Can Diabetes Be Cured? The Case for Type 1

Type 1 Diabetes makes up about 10% of all diabetes cases. It affects up to 3 million Americans mostly children and of the two most common types, Type 1 and Type 2, is the one doctors and health professionals are least optimistic about finding a cure for.

Why is this? Simply put, because in Type 1 cases the body's auto-immune system attacks the pancreas. Such an attack could be due to a genetic predisposition triggered by a virus. Whatever the case, this attack response damages the insulin producing beta cells of the pancreas thereby leaving the pancreas no longer able to produce the insulin required for normal blood sugar regulation. As a result complications arise - organs of the body; eyes, kidney, heart and limbs get affected.

The general prognosis before now was that the condition was incurable. This belief has however changed over time, metamorphosing into diabetes cure research focused on the transplantation of the insulin producing cells of the pancreas destroyed under this disease. Risks associated with the procedure however include, the failure of the transplanted cells to function, side effects of immune-suppressants used during the procedure and excessive bleeding or death.

Focus is now being placed on understanding the mechanisms of the immune attack responsible for the disease and finding ways to block it. That said though, last year, in an apparent move towards a cure, researchers claimed to have found a novel large-scale method enabling them to turn human embryonic stem cells into fully functioning beta cells capable of producing insulin. They did this by the controlled differentiation of stem cells.

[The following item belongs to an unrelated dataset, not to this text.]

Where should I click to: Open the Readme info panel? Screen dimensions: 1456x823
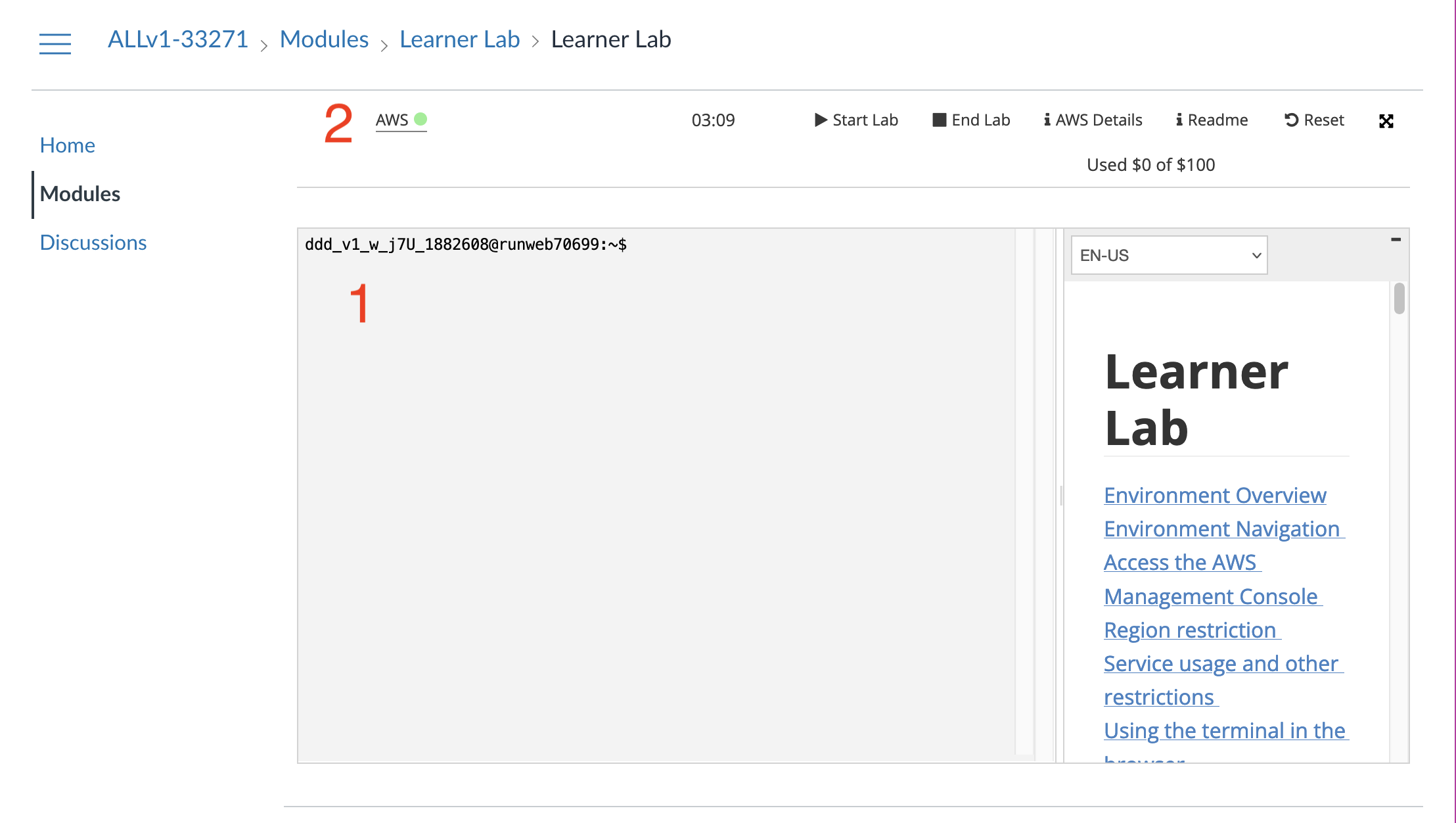point(1212,120)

Differentiation or Cellular differentiation is the process by which a cell become specialized in order to perform a specific function - as in the case of a blood cell, kidney cell, heart cell, etc. Stem cells are marked out for this ability to undergo differentiation. According to the study's co-author, Douglas Melton of Harvard University ""We wanted to replace insulin injections using nature's own solution, being the pancreatic beta cell... " Now "we are reporting the ability to make hundreds of millions of these cells," he added.

The next step then was transplantation but they also needed to see how they could prevent, as often happened in transplantation cases, the rejection of the created beta cells by the body's immune system. They achieved this by creating a device which they discovered not only protected beta cells implanted into the test mice, but left the pancreas months after, still producing insulin.

Besides being highly promising for type 1 diabetics, this procedure has equal potential as treatment for many type 2 diabetics who depend on insulin injections as part of their daily treatment regimen.

What makes this particular breakthrough special is that unlike past successes at deriving beta cells from stem cells, this development was able to create glucose sensing, insulin secreting beta cells.

In focus now, would be human trials which Melton figures could kick off in a few years' time. Ultimately he says, the final product would be a credit card-sized package of beta cells ensconced in an encapsulation device that would allow sugar and insulin to easily pass through, while preventing the reverse passage of the larger bodied immune T-cells. This package could then be safely transplanted into a diabetes patient and left in place for a year or more before needing replacement.

The other method for creating beta cells which could ultimately eliminate the need for such yearly or regular replacement would be to use pluripotent stem cells as the base cells for differentiation rather than embryonic stem cells.

Pluripotent stem cells are stem cells from specialized adult cells but which have been somehow reprogrammed to change into an undifferentiated state. An example of this is endometrial derived stem cells (hEMSCs) - cells derived from the uterine endometrium. Research shows that these can be guided to differentiate into insulin producing beta cells.

The newly differentiated cells could possibly then be grafted onto the damaged pancreas (provided the initial diabetes trigger factor is avoided), for insulin to be produced. This would be ideal, because if one were to use a diabetics own pluripotent stem cell as the base for beta cell cultivation, it should eliminate the risk of the beta cells rejection. This would in turn eliminate the need for auto-immune protective devices and in that vein interval device replacement.

Finally, scientists at the Harvard Stem Cell institute have identified another strategy towards curing early stage type 1 as well as type 2 diabetes. It involves stimulating beta cells through drug therapy to make more of themselves. Since beta cells naturally replicate themselves, however at a slow rate, inducing them to do so faster, would equally eliminate the need for transplantation and immune protective devices.

As such, with the foregoing development, it is obvious that prospects for finding a cure for Type 1 diabetes is no longer as bleak as previously thought. In fact it is feasible that within the decade, various methods for curing the disease would not only be available but become essentially routine.